~netlandish/django-wiki: Tweak search result highlighting

2 files changed, 37 insertions(+), 27 deletions(-)

M src/wiki/templatetags/wiki_tags.py
M tests/core/test_template_filters.py

M src/wiki/templatetags/wiki_tags.py => src/wiki/templatetags/wiki_tags.py +21 -19

@@ 109,31 109,33 @@ def get_content_snippet(content, keyword, max_words=30):
 
         # remove html tags
         content = striptags(content)
-        # remove newlines
-        content = content.replace("\n", " ").split(" ")
+        # remove whitespace
+        words = content.split()
 
-        return list(filter(lambda x: x != "", content))
+        return words
 
     max_words = int(max_words)
 
-    pattern = re.compile(
-        r'(?P<before>.*)%s(?P<after>.*)' % re.escape(keyword),
-        re.MULTILINE | re.IGNORECASE | re.DOTALL
-    )
+    match_position = content.lower().rfind(keyword.lower())
 
-    match = pattern.search(content)
-
-    if match:
-        words = clean_text(match.group("before"))
-        before_words = words[-max_words // 2:]
-        words = clean_text(match.group("after"))
-
-        after = " ".join(words[:max_words - len(before_words)])
+    if match_position != -1:
+        try:
+            match_start = content.rindex(' ', 0, match_position) + 1
+        except ValueError:
+            match_start = 0
+        try:
+            match_end = content.index(' ', match_position + len(keyword))
+        except ValueError:
+            match_end = len(content)
+        all_before = clean_text(content[:match_start])
+        match = content[match_start:match_end]
+        all_after = clean_text(content[match_end:])
+        before_words = all_before[-max_words // 2:]
+        after_words = all_after[:max_words - len(before_words)]
         before = " ".join(before_words)
-
-        html = "%s %s %s" % (before, striptags(keyword), after)
-
-        kw_p = re.compile(r'(%s)' % keyword, re.IGNORECASE)
+        after = " ".join(after_words)
+        html = ("%s %s %s" % (before, striptags(match), after)).strip()
+        kw_p = re.compile(r'(\S*%s\S*)' % keyword, re.IGNORECASE)
         html = kw_p.sub(r"<strong>\1</strong>", html)
 
         return mark_safe(html)

M tests/core/test_template_filters.py => tests/core/test_template_filters.py +16 -8

@@ 19,7 19,7 @@ class GetContentSnippet(TemplateTestCase):
         content = text + ' list'
         expected = (
             'lorem lorem lorem lorem lorem lorem lorem lorem lorem '
-            'lorem lorem lorem lorem lorem lorem <strong>list</strong> '
+            'lorem lorem lorem lorem lorem lorem <strong>list</strong>'
         )
 
         output = get_content_snippet(content, 'list')

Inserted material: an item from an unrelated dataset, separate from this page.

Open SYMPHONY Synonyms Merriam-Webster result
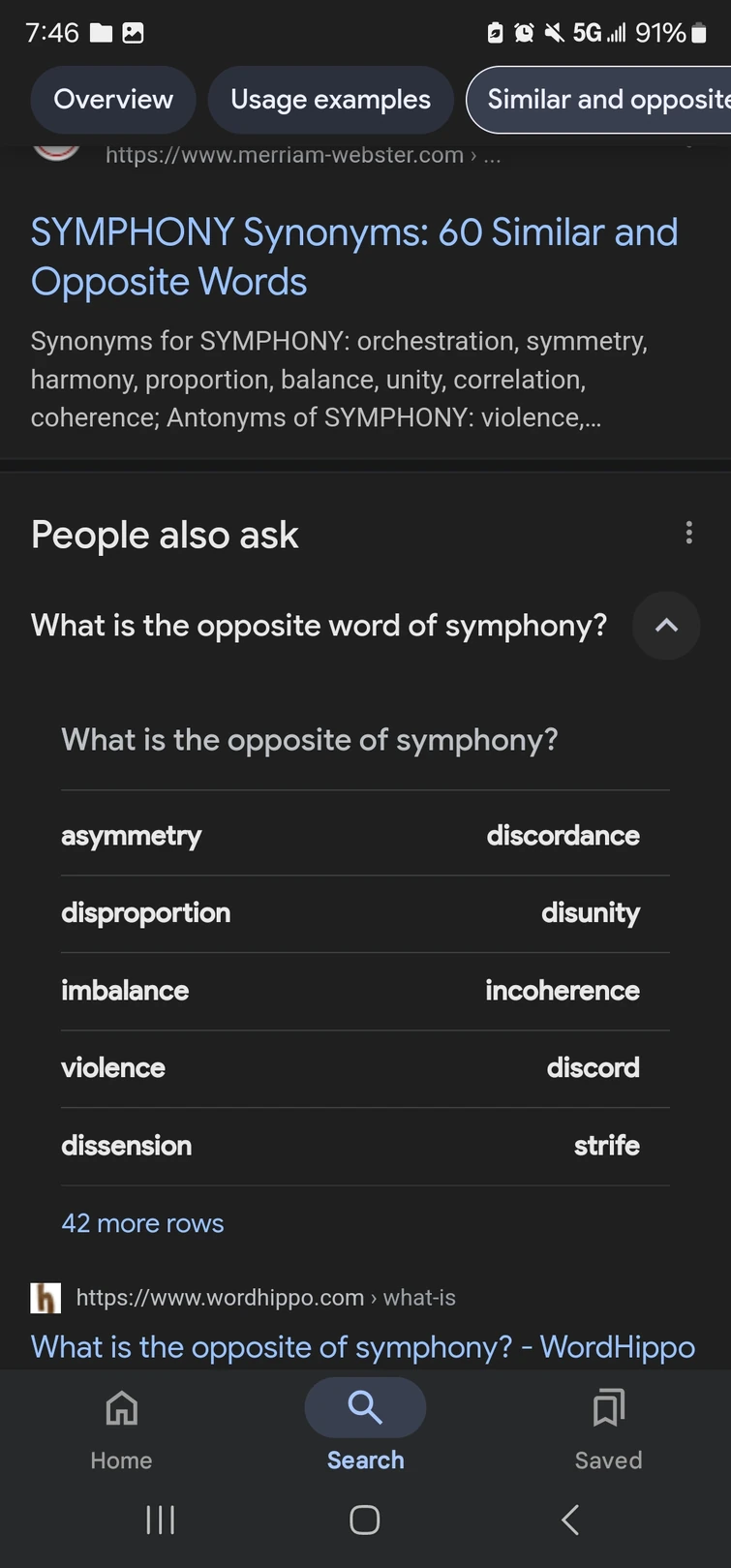Screen dimensions: 731x1568 (354, 257)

@@ 30,7 30,7 @@ class GetContentSnippet(TemplateTestCase):
         text = 'lorem ' * 80
         content = 'list ' + text
         expected = (
-            ' <strong>list</strong> lorem lorem lorem lorem lorem '
+            '<strong>list</strong> lorem lorem lorem lorem lorem '
             'lorem lorem lorem lorem lorem lorem lorem lorem lorem lorem lorem '
             'lorem lorem lorem lorem lorem lorem lorem lorem lorem lorem lorem '
             'lorem lorem lorem'


@@ 50,7 50,7 @@ class GetContentSnippet(TemplateTestCase):
             '<strong>lorem</strong> <strong>lorem</strong> '
             '<strong>lorem</strong> <strong>lorem</strong> '
             '<strong>lorem</strong> <strong>lorem</strong> '
-            '<strong>lorem</strong> <strong>lorem</strong> '
+            '<strong>lorem</strong> <strong>lorem</strong>'
         )
 
         output = get_content_snippet(content, 'lorem')


@@ 82,7 82,7 @@ class GetContentSnippet(TemplateTestCase):
         expected = (
             'dolorum dolorum dolorum dolorum dolorum dolorum dolorum '
             'dolorum dolorum dolorum dolorum dolorum dolorum dolorum dolorum '
-            '<strong>list</strong> '
+            '<strong>list</strong>'
         )
 
         output = get_content_snippet(content, 'list')


@@ 95,7 95,7 @@ class GetContentSnippet(TemplateTestCase):
         content = text + ' list'
 
         output = get_content_snippet(content, 'list', 0)
-        expected = 'spam ' * 800 + '<strong>list</strong> '
+        expected = 'spam ' * 800 + '<strong>list</strong>'
 
         self.assertEqual(output, expected)
 


@@ 105,7 105,7 @@ class GetContentSnippet(TemplateTestCase):
         content = text + ' list'
 
         output = get_content_snippet(content, 'list', -10)
-        expected = 'spam ' * 75 + '<strong>list</strong> '
+        expected = 'spam ' * 75 + '<strong>list</strong>'
 
         self.assertEqual(output, expected)
 


@@ 154,7 154,7 @@ class GetContentSnippet(TemplateTestCase):
         expected = (
             'I should citate Shakespeare or Byron. '
             'Or <strong>maybe</strong> copy paste from python '
-            'or django documentation. <strong>maybe</strong> .'
+            'or django documentation. <strong>Maybe.</strong>'
         )
 
         output = get_content_snippet(content, keyword, 30)


@@ 179,10 179,18 @@ class GetContentSnippet(TemplateTestCase):
 
         expected = (
             'knight <strong>eggs</strong> spam ham '
-            '<strong>eggs</strong> guido python <strong>eggs</strong> '
+            '<strong>eggs</strong> guido python <strong>eggs</strong>'
         )
         self.assertEqual(output, expected)
 
+    def test_content_case_preserved(self):
+        keyword = 'DOlOr'
+        match = 'DoLoR'
+        content = 'lorem ipsum %s sit amet' % match
+        output = get_content_snippet(content, keyword)
+        self.assertIn(match, output)
+        self.assertNotIn(keyword, output)
+
 
 class CanRead(TemplateTestCase):